Auch das Abstimmen mit den Anwohnern und Betrieben rund um das Gewässer ist immer wieder ein Thema. Wer als Bauer im Schutzgebiet um das Wasserreservoir seine Wiesen und Felder hat, darf nicht einfach wie jeder andere Bauer düngen, damit das Getreide gut gedeiht. Regen kann Dünger in die Talsperre spülen. Landwirte, die deshalb Einbußen haben, bekommen Ausgleichszahlungen.
Begehrt ist der See beim Anglerverein als Revier. Wanderer und Radfahrer umrunden ihn auf einem elf Kilometer langen Weg, auf dem fast immer die Wasseroberfläche durch die Bäume schimmert. Mancher würde sich gern erfrischen, aber im Kilometerabstand steht „Baden verboten“ auf den Schildern. Doch die will in Bier- und Pfingstlaune nicht jeder gelesen haben. „Vor einigen Jahren mussten Sicherheitsdienste beauftragt werden, um unbelehrbare Wildbader abzuhalten”, erinnert sich der Staumeister. Die meisten Wanderer seien allerdings einsichtig.
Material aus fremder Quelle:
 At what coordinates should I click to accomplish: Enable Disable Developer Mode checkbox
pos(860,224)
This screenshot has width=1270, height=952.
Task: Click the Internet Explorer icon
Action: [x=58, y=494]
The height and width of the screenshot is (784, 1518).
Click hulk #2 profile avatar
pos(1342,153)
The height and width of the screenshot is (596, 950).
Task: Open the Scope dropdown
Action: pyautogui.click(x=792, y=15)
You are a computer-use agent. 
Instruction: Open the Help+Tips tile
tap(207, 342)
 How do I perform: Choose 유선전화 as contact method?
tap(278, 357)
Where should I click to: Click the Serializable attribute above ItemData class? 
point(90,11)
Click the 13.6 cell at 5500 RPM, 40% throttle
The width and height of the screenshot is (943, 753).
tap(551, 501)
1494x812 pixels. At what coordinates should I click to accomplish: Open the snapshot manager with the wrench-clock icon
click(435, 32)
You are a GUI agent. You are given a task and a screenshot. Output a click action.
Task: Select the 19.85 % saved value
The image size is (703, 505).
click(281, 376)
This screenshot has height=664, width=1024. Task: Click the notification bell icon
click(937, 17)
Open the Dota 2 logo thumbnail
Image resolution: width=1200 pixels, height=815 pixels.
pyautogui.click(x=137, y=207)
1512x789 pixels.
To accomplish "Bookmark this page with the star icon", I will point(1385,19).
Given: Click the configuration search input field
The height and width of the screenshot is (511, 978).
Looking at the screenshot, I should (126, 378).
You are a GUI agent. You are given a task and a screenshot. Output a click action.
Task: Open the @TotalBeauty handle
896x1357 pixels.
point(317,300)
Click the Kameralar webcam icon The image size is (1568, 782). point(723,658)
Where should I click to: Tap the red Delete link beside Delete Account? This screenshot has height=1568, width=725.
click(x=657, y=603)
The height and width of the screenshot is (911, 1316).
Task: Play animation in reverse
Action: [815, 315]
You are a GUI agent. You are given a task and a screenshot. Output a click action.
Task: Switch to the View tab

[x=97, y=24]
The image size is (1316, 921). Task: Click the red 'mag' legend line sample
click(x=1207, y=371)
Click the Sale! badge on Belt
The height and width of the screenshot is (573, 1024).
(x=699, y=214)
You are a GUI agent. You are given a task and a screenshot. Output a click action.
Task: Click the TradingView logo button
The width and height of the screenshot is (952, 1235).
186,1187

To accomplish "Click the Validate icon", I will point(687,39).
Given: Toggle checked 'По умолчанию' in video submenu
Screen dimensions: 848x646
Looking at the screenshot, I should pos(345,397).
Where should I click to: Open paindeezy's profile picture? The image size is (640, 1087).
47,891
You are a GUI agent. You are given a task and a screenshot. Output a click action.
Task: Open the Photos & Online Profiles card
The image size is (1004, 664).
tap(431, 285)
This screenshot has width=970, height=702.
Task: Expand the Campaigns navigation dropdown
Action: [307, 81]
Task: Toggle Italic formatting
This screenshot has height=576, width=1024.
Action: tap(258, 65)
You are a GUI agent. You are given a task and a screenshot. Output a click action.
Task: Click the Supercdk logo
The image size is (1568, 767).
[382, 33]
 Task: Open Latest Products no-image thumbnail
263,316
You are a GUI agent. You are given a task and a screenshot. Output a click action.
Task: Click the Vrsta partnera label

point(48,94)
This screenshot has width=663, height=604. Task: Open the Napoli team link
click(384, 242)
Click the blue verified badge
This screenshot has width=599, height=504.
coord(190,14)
Rund um die Talsperre führt ein Teilabschnitt des SachsenEnergie-Erlebnispfades. Tafeln mit Texten sowie dazu passenden Fotos und Grafiken bieten Erläuterungen zur Talsperre und deren Geschichte. Fast immer steht daneben eine Bank für die Rast. Auch zur Einkehr nach der Rundwanderung gibt es Gelegenheit. Nahe der Staumauer im „Lindenhof“ und oberhalb des Wanderwegs in der „Waldschänke“ sowie der „Neuen Höhe“.
Die beiden Prüfer sind wieder am Ufer angelangt. Benjamin Vogel vertäut das Schlauchboot sicher am Steg und deckt die Plane darüber. Die Kisten mit Messgerät und Wasserproben sind im Transporter verstaut. Nach zwei Tagen liegt das Ergebnis aus dem Labor vor: bestes Rohwasser für die Trinkwasseraufbereitung in den Wasserwerken.